Robertson was certainly well-received by the audience; the talk ended in thundering applause and the speech peppered with both gasps and laughs alike. However, despite his ability to make the audience laugh uproariously even in the context of something so serious, at times his humour felt ill-judged and inappropriate. When talking about the Pope visiting this country, Robertson seemed to poke fun at him, coming across in his ‘flying pope-mobile’ and then having to duck into his special ‘pope-toilet’ to quickly change his attire. On a visual level, his statehood was ‘ridiculous’ according to Robertson. Whilst he had stated at the start of the talk that he did not wish to criticise the Catholic faith and realised how much joy and comfort it offered millions of people, by the end of the talk he seemed to make a nifty U-turn proclaiming that he made ‘no excuse for criticising the Catholic Church’. I couldn’t help but think that this undermined his talk somewhat by reverting to snide digs for cheap laughs. Certainly he managed to raise a few temperatures in the room when it came to question time, with one man asking Robertson whether he was ‘profoundly ignorant of the issues’ or just ‘lying through his teeth’, which provoked a small but powerful round of applause from the audience.

Overall, Robertson was a charming and popular speaker, at great ease with his audience, and managed to succinctly get the facts across as well as entertaining his audience.

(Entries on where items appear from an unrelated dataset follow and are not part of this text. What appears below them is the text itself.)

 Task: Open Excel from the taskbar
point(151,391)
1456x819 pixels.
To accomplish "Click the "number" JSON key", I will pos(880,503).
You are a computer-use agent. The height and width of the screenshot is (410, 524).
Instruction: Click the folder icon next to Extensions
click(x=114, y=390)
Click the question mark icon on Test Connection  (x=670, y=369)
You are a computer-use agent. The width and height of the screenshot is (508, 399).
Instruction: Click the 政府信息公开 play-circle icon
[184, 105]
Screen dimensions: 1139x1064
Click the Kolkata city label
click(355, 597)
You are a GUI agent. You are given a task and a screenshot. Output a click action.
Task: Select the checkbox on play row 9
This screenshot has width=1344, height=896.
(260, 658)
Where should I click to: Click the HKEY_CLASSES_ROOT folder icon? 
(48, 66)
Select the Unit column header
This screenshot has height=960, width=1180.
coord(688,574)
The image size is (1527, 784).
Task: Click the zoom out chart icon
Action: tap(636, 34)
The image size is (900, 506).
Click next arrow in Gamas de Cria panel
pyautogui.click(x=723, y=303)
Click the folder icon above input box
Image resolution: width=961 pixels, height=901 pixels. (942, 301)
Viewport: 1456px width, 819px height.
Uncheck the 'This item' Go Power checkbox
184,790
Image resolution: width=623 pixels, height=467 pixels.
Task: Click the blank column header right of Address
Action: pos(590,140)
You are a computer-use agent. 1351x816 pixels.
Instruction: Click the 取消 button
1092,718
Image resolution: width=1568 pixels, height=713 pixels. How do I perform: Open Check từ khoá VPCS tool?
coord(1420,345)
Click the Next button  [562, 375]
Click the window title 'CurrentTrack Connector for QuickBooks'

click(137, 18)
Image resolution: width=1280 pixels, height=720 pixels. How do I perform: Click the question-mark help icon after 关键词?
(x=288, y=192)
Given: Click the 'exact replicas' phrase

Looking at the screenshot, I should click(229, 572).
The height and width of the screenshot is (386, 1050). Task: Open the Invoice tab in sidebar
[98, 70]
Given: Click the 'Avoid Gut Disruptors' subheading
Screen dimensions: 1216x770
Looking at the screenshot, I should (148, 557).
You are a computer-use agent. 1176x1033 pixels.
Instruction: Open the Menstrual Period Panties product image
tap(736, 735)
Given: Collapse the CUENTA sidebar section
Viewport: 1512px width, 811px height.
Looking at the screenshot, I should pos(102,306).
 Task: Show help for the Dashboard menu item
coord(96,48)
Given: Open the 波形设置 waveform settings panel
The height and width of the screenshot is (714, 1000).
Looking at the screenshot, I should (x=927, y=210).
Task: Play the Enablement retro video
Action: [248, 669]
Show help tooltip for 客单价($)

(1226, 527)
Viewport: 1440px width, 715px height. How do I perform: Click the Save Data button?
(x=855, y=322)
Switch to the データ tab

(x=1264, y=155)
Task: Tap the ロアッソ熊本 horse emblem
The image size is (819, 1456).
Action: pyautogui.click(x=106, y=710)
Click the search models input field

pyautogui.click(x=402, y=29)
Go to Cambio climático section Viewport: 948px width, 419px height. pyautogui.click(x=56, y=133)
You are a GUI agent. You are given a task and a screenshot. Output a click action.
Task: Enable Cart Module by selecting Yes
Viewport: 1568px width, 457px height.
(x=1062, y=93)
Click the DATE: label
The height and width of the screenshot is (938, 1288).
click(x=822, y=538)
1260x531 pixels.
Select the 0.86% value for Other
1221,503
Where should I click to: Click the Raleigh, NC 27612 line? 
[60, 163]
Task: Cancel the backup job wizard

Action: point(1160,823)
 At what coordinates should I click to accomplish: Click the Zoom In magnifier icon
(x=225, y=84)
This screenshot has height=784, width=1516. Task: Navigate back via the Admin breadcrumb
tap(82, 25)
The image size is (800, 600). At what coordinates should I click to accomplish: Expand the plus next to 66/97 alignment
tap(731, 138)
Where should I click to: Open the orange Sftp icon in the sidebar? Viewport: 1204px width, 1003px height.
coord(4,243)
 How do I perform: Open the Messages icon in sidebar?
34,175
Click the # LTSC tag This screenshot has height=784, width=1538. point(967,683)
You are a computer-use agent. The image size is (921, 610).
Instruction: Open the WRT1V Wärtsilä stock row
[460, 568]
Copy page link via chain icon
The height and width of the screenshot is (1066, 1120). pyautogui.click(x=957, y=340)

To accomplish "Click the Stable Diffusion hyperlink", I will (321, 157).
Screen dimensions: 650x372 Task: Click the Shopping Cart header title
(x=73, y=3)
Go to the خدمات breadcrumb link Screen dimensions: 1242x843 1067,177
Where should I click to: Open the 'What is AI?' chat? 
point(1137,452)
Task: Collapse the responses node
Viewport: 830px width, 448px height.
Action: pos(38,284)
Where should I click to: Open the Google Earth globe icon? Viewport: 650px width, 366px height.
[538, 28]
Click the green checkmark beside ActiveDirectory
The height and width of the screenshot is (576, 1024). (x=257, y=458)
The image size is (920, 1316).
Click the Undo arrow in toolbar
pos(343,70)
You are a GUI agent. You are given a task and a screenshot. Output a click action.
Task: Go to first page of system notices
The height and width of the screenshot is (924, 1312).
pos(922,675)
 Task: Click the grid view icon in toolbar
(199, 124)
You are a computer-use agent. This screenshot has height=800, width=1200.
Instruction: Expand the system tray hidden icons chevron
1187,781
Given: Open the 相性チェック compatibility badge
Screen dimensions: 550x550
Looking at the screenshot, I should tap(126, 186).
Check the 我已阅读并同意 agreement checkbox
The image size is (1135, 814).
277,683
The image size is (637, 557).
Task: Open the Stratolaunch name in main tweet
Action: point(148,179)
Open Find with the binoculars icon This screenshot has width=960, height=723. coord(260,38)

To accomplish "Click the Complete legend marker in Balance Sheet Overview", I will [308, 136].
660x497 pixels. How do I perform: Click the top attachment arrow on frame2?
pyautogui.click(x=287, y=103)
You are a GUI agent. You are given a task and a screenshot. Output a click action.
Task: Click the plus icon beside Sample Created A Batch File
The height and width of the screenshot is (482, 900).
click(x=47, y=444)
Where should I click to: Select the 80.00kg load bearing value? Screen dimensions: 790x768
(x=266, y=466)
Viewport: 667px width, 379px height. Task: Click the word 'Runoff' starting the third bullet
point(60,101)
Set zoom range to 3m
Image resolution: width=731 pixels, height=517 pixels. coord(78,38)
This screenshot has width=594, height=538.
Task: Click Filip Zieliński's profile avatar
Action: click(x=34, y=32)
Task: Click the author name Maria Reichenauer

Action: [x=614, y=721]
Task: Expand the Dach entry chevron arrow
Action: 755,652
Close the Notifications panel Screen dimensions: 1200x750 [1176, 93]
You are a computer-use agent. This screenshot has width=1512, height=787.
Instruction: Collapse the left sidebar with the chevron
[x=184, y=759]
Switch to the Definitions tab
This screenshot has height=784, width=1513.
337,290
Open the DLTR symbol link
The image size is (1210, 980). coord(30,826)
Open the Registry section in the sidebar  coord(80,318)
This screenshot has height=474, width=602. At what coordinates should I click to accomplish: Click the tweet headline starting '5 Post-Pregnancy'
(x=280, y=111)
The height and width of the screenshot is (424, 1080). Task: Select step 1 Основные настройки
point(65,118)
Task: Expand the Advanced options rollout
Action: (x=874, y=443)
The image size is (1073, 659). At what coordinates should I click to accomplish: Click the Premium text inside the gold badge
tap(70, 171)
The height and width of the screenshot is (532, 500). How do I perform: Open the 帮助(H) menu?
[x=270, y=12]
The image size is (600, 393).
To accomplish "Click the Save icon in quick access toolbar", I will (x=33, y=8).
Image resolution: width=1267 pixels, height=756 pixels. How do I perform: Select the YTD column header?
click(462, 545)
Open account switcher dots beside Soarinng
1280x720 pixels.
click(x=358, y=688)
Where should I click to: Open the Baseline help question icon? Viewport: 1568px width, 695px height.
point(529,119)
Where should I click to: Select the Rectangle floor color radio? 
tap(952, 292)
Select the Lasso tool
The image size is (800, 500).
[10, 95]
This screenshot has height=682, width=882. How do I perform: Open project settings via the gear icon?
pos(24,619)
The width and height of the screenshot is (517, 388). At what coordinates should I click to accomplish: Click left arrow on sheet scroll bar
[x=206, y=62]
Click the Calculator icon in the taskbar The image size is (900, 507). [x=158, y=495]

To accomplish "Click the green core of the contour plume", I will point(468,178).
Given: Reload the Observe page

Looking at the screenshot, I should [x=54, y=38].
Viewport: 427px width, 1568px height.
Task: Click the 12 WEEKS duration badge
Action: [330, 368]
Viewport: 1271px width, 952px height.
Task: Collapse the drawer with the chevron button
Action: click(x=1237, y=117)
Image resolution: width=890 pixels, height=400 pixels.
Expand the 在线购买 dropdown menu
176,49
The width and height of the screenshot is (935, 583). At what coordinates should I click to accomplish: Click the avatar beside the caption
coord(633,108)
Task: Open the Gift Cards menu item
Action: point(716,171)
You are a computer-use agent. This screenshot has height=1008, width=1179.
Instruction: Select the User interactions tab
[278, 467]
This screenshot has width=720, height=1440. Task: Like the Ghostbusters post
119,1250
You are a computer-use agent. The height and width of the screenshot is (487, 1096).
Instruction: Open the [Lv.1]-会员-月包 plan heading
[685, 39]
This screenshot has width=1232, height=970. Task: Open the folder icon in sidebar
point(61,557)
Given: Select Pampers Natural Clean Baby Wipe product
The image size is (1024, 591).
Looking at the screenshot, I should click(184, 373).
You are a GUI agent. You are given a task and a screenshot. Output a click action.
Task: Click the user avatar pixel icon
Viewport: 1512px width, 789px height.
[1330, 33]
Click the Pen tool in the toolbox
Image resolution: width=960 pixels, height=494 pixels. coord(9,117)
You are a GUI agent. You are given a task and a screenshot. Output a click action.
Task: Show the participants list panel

Whilst he ended his speech with the idea that the Vatican should forswear its statehood and submit its leader to the rule of law, it was left to a question from the audience on how you would go about actually prosecuting the pope. His answer, involving a country with universal jurisdiction, (not this one unfortunately, but possibly Germany – interestingly enough the pope’s home country) article 27 of the Rome Statute of the ICC and the doctrine of ‘command responsibility’, could have been spoken about in greater detail. Yet as Robertson ended, the very fact that this pope or the next pope might be liable to prosecution under the development of international criminal law, should on its own prove to have a useful deterring effect. Let’s hope so.